(Records drawn from a dataset)
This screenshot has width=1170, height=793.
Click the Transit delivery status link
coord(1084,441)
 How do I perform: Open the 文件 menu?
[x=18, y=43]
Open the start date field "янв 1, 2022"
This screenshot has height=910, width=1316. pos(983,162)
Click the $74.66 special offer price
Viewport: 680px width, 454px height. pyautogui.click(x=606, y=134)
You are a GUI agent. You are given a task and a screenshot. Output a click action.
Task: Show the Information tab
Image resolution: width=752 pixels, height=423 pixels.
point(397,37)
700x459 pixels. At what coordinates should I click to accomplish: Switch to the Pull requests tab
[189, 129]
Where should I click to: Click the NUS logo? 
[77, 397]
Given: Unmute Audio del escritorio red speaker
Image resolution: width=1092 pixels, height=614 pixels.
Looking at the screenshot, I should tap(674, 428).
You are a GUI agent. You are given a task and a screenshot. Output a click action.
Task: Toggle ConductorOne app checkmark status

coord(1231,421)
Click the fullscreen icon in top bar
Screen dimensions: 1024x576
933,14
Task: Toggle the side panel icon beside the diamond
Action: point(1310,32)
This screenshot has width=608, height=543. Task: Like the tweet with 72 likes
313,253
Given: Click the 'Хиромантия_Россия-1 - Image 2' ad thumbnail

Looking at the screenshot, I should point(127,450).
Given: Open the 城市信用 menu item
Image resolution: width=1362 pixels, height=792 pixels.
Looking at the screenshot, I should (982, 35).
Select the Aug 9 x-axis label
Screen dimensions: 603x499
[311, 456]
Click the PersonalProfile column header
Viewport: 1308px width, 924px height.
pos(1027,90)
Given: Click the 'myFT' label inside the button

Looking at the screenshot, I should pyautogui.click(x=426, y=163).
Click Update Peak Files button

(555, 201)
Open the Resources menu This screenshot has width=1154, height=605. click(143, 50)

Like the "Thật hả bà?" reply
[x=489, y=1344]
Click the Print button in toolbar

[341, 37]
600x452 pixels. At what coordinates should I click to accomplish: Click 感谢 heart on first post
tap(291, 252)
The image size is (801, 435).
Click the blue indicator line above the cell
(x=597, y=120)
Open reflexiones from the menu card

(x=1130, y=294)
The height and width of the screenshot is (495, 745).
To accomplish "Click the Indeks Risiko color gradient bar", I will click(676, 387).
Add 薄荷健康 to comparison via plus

_WHAT IS REQUIRED_
The entries above must be written out again exactly as they are.

_SOLUTION TO THIS PROBLEM_
This screenshot has width=1170, height=793.
Click the Transit delivery status link
coord(1084,441)
 How do I perform: Open the 文件 menu?
[x=18, y=43]
Open the start date field "янв 1, 2022"
This screenshot has height=910, width=1316. pos(983,162)
Click the $74.66 special offer price
Viewport: 680px width, 454px height. pyautogui.click(x=606, y=134)
You are a GUI agent. You are given a task and a screenshot. Output a click action.
Task: Show the Information tab
Image resolution: width=752 pixels, height=423 pixels.
point(397,37)
700x459 pixels. At what coordinates should I click to accomplish: Switch to the Pull requests tab
[189, 129]
Where should I click to: Click the NUS logo? 
[77, 397]
Given: Unmute Audio del escritorio red speaker
Image resolution: width=1092 pixels, height=614 pixels.
Looking at the screenshot, I should tap(674, 428).
You are a GUI agent. You are given a task and a screenshot. Output a click action.
Task: Toggle ConductorOne app checkmark status

coord(1231,421)
Click the fullscreen icon in top bar
Screen dimensions: 1024x576
933,14
Task: Toggle the side panel icon beside the diamond
Action: point(1310,32)
This screenshot has width=608, height=543. Task: Like the tweet with 72 likes
313,253
Given: Click the 'Хиромантия_Россия-1 - Image 2' ad thumbnail

Looking at the screenshot, I should point(127,450).
Given: Open the 城市信用 menu item
Image resolution: width=1362 pixels, height=792 pixels.
Looking at the screenshot, I should (982, 35).
Select the Aug 9 x-axis label
Screen dimensions: 603x499
[311, 456]
Click the PersonalProfile column header
Viewport: 1308px width, 924px height.
pos(1027,90)
Given: Click the 'myFT' label inside the button

Looking at the screenshot, I should pyautogui.click(x=426, y=163).
Click Update Peak Files button

(555, 201)
Open the Resources menu This screenshot has width=1154, height=605. click(143, 50)

Like the "Thật hả bà?" reply
[x=489, y=1344]
Click the Print button in toolbar

[341, 37]
600x452 pixels. At what coordinates should I click to accomplish: Click 感谢 heart on first post
tap(291, 252)
The image size is (801, 435).
Click the blue indicator line above the cell
(x=597, y=120)
Open reflexiones from the menu card

(x=1130, y=294)
The height and width of the screenshot is (495, 745).
To accomplish "Click the Indeks Risiko color gradient bar", I will click(676, 387).
Add 薄荷健康 to comparison via plus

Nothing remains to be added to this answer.